#### Supplied material:
--- START ---

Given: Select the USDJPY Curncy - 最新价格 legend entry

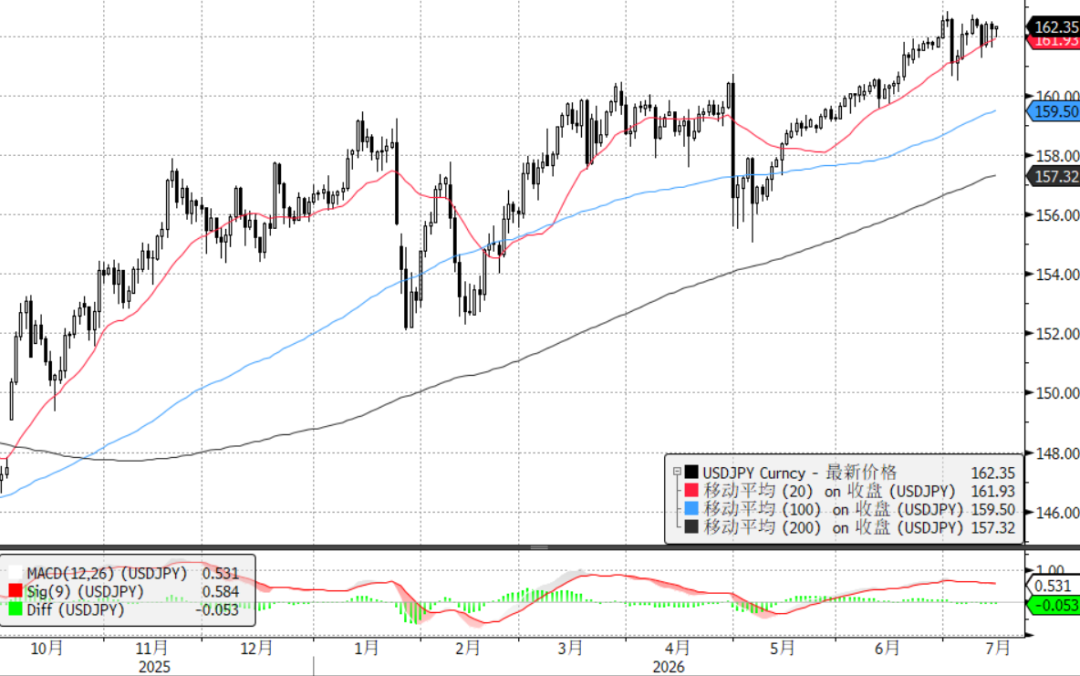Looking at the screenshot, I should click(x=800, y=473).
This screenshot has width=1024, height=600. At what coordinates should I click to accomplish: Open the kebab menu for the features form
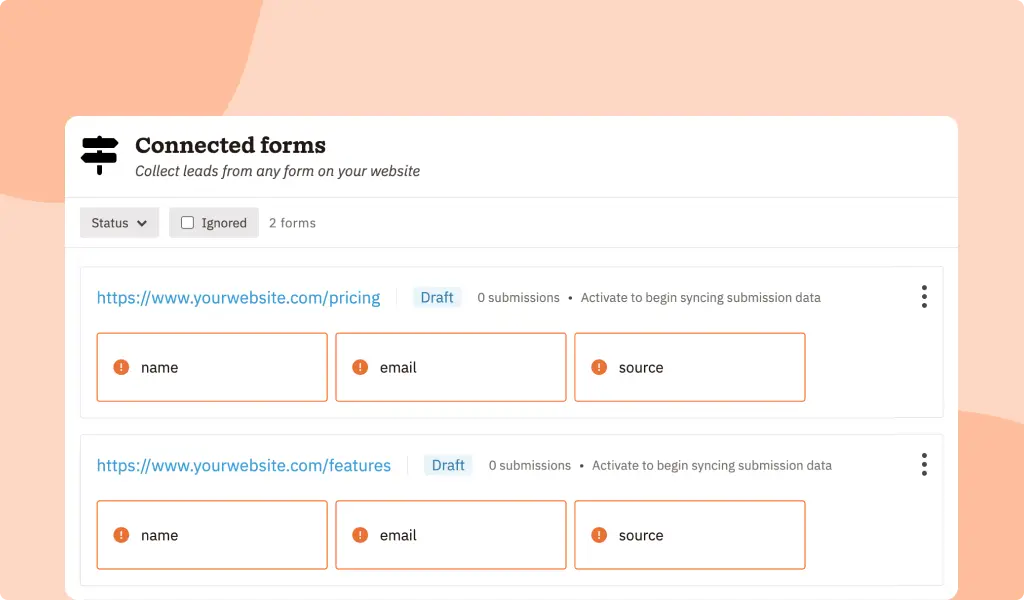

--- END ---
--- START ---

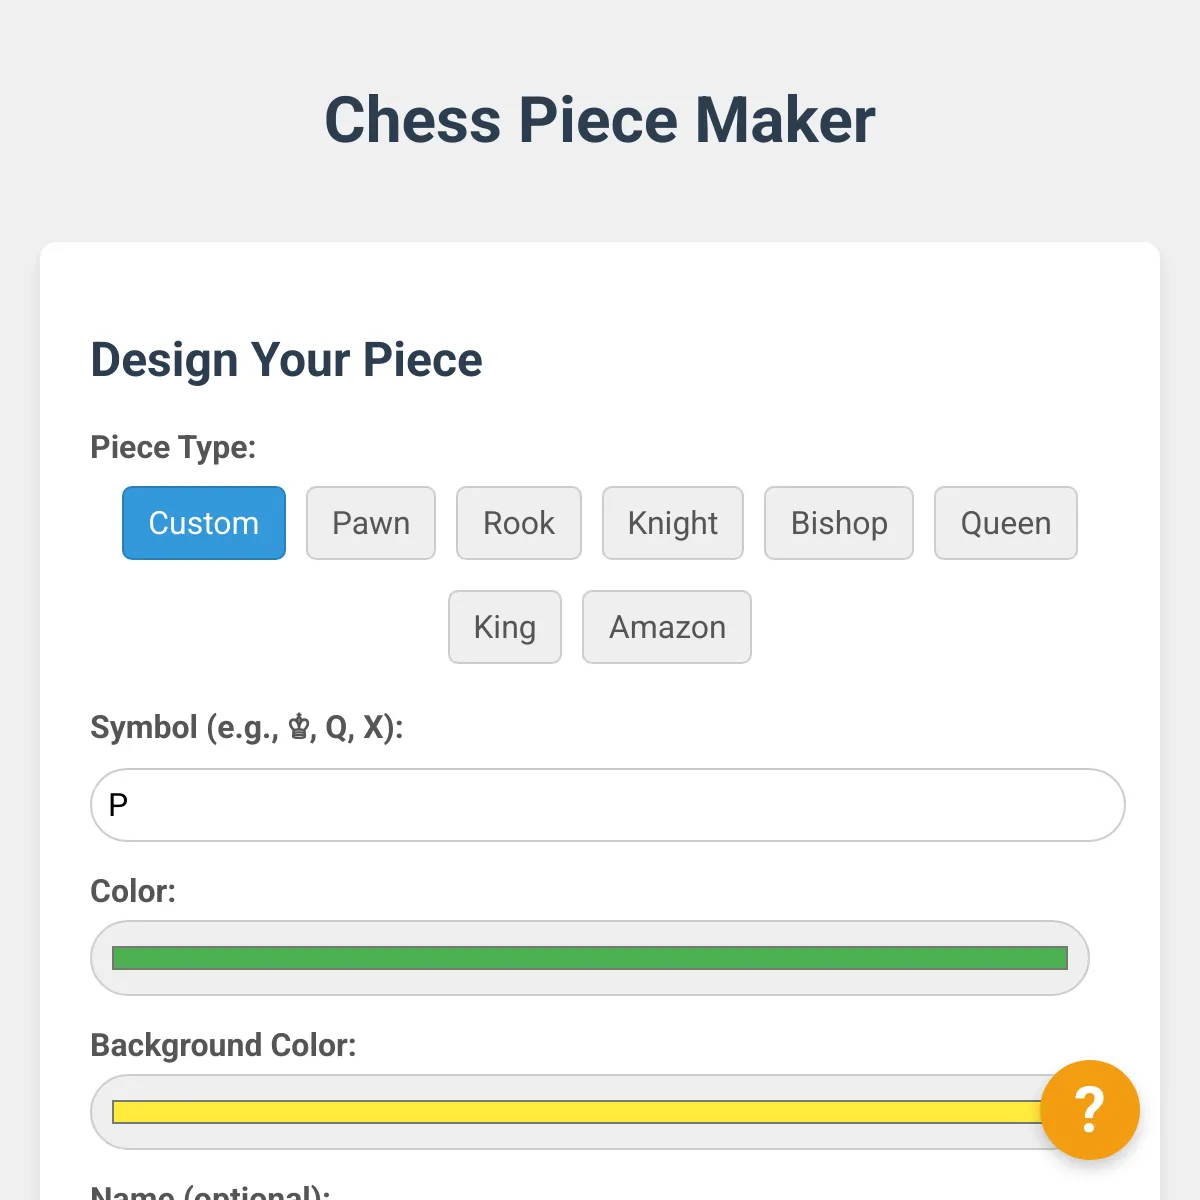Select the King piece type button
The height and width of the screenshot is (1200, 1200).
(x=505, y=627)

--- END ---

#### What to produce:
Although pictures appear among the records above, write out exactly only the lines from the one that has "Given: Select the" through the one that has "This screenshot has", and leave the pictures out.

#### Answer for the task:
Given: Select the USDJPY Curncy - 最新价格 legend entry

Looking at the screenshot, I should click(x=800, y=473).
This screenshot has width=1024, height=600. At what coordinates should I click to accomplish: Open the kebab menu for the features form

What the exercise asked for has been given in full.